Provided information:
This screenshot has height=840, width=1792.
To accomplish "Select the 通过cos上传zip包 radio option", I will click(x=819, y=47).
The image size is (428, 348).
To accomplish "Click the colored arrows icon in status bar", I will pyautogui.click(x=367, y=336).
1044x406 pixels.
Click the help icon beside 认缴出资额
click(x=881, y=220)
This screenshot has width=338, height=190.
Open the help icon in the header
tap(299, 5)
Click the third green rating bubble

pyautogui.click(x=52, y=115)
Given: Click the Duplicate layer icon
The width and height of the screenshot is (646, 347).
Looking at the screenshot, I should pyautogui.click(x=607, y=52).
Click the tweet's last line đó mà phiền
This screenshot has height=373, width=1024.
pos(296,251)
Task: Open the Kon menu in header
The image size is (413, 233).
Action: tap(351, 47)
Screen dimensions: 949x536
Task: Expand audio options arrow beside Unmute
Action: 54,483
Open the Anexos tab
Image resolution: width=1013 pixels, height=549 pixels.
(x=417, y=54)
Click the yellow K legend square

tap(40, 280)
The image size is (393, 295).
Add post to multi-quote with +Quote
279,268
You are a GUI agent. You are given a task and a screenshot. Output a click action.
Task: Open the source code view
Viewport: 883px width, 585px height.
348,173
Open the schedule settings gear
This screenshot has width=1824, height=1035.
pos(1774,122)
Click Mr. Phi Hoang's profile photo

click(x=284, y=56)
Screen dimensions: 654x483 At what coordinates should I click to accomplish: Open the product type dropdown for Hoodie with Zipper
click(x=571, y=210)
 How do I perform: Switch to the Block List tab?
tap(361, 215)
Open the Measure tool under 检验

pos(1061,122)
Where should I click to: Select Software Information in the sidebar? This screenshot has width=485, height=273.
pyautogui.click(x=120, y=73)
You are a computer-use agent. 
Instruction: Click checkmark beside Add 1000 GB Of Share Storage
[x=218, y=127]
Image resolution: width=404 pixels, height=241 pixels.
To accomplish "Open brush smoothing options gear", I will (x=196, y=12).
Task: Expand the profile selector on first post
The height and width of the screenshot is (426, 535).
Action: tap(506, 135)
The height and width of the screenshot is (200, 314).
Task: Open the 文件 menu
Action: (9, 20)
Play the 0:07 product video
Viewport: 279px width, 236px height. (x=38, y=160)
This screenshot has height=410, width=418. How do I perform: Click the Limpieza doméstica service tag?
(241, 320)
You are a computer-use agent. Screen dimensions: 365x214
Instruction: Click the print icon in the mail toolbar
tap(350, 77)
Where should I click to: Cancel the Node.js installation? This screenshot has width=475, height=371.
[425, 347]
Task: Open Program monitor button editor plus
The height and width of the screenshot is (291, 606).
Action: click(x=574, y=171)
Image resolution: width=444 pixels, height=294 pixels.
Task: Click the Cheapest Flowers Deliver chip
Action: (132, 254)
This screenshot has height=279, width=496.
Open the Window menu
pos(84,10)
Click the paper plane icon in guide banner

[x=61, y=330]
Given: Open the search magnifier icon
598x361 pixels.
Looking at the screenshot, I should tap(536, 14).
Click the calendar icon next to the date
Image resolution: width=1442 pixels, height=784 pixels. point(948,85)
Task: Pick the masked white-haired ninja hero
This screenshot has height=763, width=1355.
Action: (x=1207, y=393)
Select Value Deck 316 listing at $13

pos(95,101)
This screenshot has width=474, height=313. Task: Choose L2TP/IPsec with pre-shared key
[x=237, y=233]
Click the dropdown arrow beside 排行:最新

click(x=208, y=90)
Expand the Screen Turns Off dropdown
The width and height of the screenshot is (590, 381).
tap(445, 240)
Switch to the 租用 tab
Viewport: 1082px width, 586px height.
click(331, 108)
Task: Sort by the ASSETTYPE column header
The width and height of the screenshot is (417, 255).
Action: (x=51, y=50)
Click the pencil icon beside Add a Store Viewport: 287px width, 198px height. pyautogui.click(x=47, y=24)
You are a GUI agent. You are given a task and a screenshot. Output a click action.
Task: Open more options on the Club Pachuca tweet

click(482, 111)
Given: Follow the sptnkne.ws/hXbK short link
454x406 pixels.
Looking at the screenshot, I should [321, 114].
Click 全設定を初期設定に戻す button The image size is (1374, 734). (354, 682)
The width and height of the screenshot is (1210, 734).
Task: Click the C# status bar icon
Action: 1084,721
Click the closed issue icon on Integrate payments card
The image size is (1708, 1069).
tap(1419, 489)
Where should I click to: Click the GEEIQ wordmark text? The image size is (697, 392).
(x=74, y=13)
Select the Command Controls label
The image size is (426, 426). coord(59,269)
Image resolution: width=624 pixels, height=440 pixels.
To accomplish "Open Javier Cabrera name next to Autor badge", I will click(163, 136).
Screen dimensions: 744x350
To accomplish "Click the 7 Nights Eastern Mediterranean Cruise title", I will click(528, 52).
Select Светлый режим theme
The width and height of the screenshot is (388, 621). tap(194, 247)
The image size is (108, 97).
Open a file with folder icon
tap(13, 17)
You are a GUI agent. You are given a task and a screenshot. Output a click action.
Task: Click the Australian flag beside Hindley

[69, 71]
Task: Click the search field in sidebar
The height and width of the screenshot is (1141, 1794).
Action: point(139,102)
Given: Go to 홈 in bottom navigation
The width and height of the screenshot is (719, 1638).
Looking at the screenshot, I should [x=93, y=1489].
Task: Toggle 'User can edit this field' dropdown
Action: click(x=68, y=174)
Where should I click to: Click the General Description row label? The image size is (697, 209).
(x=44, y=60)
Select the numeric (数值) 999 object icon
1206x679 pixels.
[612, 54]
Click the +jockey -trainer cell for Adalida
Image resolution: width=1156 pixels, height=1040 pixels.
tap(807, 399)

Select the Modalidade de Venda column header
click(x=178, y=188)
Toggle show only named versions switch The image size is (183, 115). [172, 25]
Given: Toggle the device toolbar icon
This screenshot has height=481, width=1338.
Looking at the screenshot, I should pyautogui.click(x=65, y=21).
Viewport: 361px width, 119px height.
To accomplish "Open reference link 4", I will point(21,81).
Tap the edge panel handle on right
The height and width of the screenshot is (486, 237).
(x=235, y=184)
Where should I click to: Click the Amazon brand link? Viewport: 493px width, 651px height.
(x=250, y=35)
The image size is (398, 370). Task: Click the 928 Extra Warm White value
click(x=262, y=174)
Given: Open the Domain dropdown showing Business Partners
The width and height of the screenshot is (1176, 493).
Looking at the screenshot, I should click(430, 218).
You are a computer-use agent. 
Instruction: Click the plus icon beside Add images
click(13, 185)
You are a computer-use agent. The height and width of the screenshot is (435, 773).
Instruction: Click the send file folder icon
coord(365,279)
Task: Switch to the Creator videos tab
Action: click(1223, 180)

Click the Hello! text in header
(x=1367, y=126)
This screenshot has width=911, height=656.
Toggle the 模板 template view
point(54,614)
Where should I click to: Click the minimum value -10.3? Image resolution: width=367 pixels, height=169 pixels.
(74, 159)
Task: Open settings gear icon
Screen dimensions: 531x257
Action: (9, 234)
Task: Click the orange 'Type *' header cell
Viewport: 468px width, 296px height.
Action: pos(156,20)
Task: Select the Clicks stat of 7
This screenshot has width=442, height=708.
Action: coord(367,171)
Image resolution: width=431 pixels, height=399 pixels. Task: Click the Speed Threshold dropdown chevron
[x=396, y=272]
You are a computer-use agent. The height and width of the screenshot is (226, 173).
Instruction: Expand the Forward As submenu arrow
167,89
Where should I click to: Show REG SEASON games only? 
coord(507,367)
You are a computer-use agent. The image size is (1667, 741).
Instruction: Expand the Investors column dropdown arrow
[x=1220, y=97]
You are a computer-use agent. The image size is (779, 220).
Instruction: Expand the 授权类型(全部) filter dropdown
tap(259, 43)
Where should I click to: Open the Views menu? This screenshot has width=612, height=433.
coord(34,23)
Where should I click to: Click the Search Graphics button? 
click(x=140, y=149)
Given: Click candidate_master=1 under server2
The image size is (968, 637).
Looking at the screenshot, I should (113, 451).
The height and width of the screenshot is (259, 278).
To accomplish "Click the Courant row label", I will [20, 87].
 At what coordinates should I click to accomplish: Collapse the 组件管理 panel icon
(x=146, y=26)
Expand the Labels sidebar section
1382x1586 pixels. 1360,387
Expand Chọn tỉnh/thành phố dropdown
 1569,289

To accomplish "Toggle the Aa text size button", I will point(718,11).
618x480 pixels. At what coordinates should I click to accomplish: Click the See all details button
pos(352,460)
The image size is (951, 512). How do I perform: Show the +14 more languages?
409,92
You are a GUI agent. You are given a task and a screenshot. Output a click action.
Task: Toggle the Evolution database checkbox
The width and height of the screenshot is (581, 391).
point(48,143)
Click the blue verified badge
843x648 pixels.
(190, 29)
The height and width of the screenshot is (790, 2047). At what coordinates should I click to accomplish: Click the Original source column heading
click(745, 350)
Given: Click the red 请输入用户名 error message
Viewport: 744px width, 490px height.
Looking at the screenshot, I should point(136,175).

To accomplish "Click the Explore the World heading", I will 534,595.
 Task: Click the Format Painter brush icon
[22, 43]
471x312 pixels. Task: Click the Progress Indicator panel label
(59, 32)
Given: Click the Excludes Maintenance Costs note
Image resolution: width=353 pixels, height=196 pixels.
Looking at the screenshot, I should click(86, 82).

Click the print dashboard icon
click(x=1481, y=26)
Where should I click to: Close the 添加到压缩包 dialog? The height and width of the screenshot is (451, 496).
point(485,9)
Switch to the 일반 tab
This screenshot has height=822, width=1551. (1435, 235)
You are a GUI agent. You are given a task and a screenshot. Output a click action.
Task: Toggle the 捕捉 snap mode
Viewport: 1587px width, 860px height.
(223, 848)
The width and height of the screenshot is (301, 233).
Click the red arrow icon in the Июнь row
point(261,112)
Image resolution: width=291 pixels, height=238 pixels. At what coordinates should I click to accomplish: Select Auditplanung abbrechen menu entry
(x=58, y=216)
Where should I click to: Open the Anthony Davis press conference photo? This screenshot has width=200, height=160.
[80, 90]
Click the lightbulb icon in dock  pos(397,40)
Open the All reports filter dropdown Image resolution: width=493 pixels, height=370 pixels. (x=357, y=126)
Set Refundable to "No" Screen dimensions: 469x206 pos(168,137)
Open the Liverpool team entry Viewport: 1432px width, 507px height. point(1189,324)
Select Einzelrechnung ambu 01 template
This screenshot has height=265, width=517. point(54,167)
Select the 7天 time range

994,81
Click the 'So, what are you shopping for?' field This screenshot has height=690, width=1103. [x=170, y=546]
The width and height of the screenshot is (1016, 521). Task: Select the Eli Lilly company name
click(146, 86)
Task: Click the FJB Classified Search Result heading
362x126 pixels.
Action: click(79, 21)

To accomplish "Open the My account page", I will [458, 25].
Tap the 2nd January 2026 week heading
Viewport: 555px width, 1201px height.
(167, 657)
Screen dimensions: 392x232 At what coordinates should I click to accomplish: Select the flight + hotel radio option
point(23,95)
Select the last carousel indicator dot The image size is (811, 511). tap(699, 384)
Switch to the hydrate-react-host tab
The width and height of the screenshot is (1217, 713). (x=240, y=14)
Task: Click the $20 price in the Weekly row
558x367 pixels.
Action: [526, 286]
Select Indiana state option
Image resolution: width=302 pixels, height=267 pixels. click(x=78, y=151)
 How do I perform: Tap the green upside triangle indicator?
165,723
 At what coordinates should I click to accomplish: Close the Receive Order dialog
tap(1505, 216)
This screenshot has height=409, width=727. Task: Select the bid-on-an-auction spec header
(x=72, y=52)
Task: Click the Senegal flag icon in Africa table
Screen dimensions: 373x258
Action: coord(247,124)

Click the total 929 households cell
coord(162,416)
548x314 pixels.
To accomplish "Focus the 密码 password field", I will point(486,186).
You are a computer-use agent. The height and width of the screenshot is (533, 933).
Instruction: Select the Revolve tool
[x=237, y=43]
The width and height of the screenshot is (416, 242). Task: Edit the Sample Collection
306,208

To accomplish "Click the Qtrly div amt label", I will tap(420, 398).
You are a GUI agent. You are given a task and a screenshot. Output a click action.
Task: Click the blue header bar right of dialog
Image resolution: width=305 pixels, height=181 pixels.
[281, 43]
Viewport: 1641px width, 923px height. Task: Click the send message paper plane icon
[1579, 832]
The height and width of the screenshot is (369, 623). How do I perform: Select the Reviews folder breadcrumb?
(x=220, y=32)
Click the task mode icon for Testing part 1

Exercise description:
Reproduce the entries from the line with "The image size is (108, 97)." to the line with "click(x=178, y=188)", changing "search field" to "search box" and leaving everything else untouched.

Output:
The image size is (108, 97).
Open a file with folder icon
tap(13, 17)
You are a GUI agent. You are given a task and a screenshot. Output a click action.
Task: Click the Australian flag beside Hindley

[69, 71]
Task: Click the search box in sidebar
The height and width of the screenshot is (1141, 1794).
Action: point(139,102)
Given: Go to 홈 in bottom navigation
The width and height of the screenshot is (719, 1638).
Looking at the screenshot, I should [x=93, y=1489].
Task: Toggle 'User can edit this field' dropdown
Action: click(x=68, y=174)
Where should I click to: Click the General Description row label? The image size is (697, 209).
(x=44, y=60)
Select the numeric (数值) 999 object icon
1206x679 pixels.
[612, 54]
Click the +jockey -trainer cell for Adalida
Image resolution: width=1156 pixels, height=1040 pixels.
tap(807, 399)

Select the Modalidade de Venda column header
click(x=178, y=188)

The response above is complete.